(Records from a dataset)
---------------
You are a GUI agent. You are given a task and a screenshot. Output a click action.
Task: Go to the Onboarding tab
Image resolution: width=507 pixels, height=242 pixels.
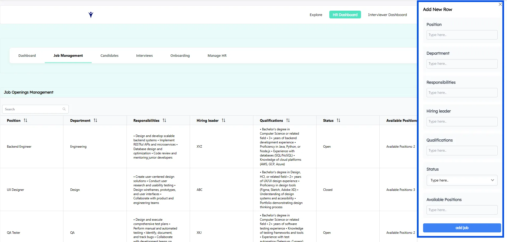[180, 56]
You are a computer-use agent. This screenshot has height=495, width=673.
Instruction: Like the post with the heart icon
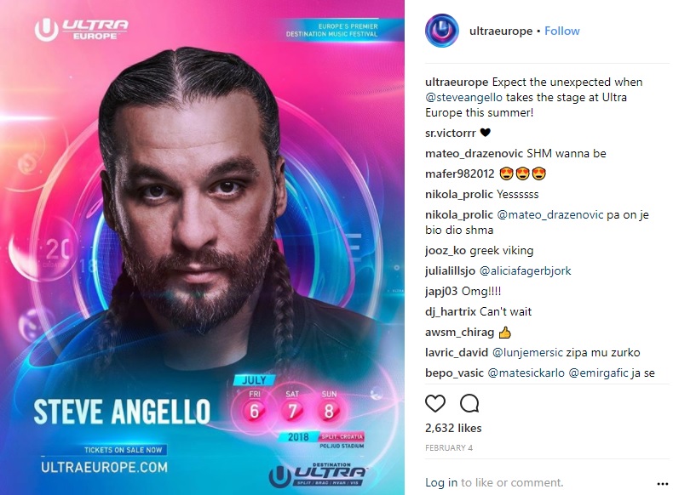(434, 403)
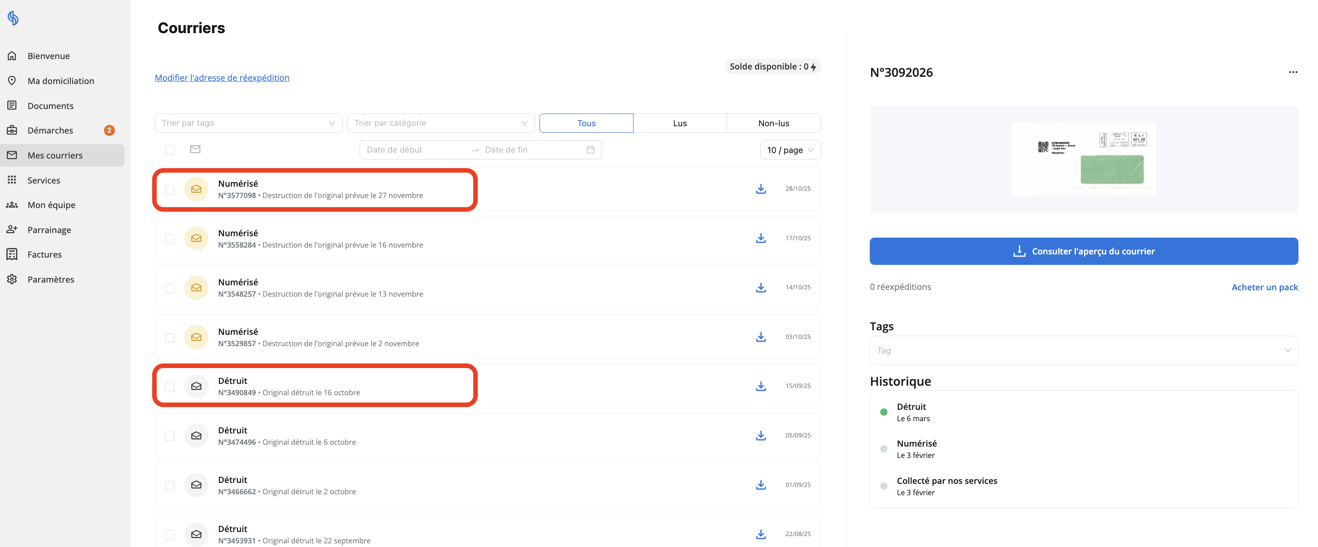
Task: Expand the Trier par catégorie dropdown
Action: click(441, 123)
---------------
*GOAL OF THE EXERCISE*: Nothing but the lines from the one containing "Task: Go to the Onboarding tab" through the end of the entries should be written out, exactly and without pictures.

*WRITTEN RESPONSE*:
Task: Go to the Onboarding tab
Image resolution: width=507 pixels, height=242 pixels.
[180, 56]
You are a computer-use agent. This screenshot has height=495, width=673.
Instruction: Like the post with the heart icon
(434, 403)
Task: Expand the Trier par catégorie dropdown
Action: click(441, 123)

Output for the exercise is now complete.